Vascular Biology and Hypertension

Targeted thrombolysis

Fibrinolysis has been proven to be very beneficial in patients with acute myocardial infarction, vein thrombosis, pulmonary embolism, and stroke. However, limitations in thrombolytic efficacy and bleeding complications have caused an ongoing search for improved thrombolytic drugs.

Targeting of thrombolytic drugs to clots by monoclonal antibodies is a promising alternative approach to create fibrinolytic agents with enhanced thrombolytic potency and less bleeding problems and may thus represent a potential way out of the current stagnation in thrombolysis.

We have generated single-chain antibodies, which are small antibody fragments derived from full IgG antibodies and are a newly emerging basis for therapeutic agents, that allow targeting of fibrinolytics to the clot. The target of these antibodies is the activated GP IIb/IIIa receptor on platelets. This epitope is highly specific and at the same time highly abundant at the clot and therefore presents an ideal target for accumulating agents to arterial clots, which are typically rich in platelets.

The ability of the activation-specific anti-GP IIb/IIIa single-chain antibodies to inhibit fibrinogen binding provides the unique opportunity to combine a new type of activation-specific anti-platelet therapy with clot-targeted fibrinolysis. In addition, the recombinant nature of the single-chain antibody constructs allows the combination with a third component, clot-targeted anticoagulation in a single molecule.

Single-chain antibodies for directed stem cell homing and targeting of effector cells in vascular disease

Stem cell therapy has attracted major scientific and public interest and promises substantial medical advances in various fields, including therapeutic approaches for atherosclerosis and heart failure following myocardial infarction. One of the major hurdles to date has been the poor efficiency of stem cell delivery to sites where their effect is needed.

Our project aims to develop novel biotechnological approaches that are based on our single-chain antibodies. The biological effects of this novel cell targeting approach will be evaluated in a mouse model of advanced atherosclerosis.

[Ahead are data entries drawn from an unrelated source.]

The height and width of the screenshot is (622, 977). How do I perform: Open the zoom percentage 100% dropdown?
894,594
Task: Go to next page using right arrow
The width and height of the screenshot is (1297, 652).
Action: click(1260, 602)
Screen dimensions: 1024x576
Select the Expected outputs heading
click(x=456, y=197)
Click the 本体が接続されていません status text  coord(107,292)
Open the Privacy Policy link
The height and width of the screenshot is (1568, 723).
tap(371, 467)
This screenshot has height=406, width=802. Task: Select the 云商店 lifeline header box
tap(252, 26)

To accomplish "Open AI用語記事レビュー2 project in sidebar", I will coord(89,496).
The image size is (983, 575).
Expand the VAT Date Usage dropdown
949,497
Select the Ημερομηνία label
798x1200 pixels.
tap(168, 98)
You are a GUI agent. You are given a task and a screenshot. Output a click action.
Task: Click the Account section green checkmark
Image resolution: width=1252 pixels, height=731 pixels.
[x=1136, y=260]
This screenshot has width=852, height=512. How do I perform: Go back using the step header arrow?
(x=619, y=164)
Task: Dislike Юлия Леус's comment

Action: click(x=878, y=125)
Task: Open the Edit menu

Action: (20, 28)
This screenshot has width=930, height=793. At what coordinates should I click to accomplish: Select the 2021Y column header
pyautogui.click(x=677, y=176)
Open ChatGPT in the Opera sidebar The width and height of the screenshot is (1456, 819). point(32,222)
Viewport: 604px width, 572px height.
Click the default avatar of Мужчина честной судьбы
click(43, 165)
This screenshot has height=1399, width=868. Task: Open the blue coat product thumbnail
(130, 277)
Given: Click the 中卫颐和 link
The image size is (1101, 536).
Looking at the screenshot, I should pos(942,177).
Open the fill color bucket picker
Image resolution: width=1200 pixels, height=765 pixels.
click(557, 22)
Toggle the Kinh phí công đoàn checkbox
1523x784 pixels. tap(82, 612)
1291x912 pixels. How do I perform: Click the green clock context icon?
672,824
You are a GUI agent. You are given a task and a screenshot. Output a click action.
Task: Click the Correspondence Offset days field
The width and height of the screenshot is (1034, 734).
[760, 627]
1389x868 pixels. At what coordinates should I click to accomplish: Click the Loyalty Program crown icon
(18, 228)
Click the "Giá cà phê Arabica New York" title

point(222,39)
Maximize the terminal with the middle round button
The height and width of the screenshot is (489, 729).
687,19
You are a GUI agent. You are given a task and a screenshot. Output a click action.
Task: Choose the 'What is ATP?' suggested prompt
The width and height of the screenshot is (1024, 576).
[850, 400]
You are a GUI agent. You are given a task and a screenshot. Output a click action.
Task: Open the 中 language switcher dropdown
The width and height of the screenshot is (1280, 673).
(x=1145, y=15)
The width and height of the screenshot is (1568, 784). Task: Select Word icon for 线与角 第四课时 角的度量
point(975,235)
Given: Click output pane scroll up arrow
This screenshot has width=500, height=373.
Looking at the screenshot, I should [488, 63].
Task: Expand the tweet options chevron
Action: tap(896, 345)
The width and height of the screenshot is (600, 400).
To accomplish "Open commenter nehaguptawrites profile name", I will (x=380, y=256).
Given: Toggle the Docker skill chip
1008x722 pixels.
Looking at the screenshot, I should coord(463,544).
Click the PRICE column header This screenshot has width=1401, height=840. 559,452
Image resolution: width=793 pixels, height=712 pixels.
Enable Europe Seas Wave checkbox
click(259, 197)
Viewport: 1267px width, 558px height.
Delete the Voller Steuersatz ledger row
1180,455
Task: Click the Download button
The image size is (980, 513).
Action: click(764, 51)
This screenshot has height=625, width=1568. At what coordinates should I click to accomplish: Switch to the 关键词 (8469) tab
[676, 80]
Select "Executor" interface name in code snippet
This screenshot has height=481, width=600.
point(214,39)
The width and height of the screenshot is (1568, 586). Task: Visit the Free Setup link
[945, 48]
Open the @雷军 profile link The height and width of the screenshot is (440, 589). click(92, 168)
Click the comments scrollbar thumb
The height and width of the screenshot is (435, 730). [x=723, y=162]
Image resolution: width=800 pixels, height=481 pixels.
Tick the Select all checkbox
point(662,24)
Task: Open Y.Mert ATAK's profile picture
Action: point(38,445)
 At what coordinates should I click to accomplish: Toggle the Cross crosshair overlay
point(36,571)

Haematopoietic progenitor cells and regulatory T cells will be targeted: The first cell type for their potential to restore endothelial integrity, and the second cell type for their potential to suppress effector T cells, attenuating the development of atherosclerosis.

Several different systems will be explored: The display of antibodies on the surface of cells using adenoviral gene transfer with a mammalian expression vector inserting the anchoring domain of platelet-derived growth factor receptor as well as lipid anchors to display antibodies on the cell surface. This will be done by chemical coupling of the single-chain antibody to an unsaturated lipid oleyl chain polyethylene glycol membrane anchor and by recombinant fusion to bacterial lipoproteins.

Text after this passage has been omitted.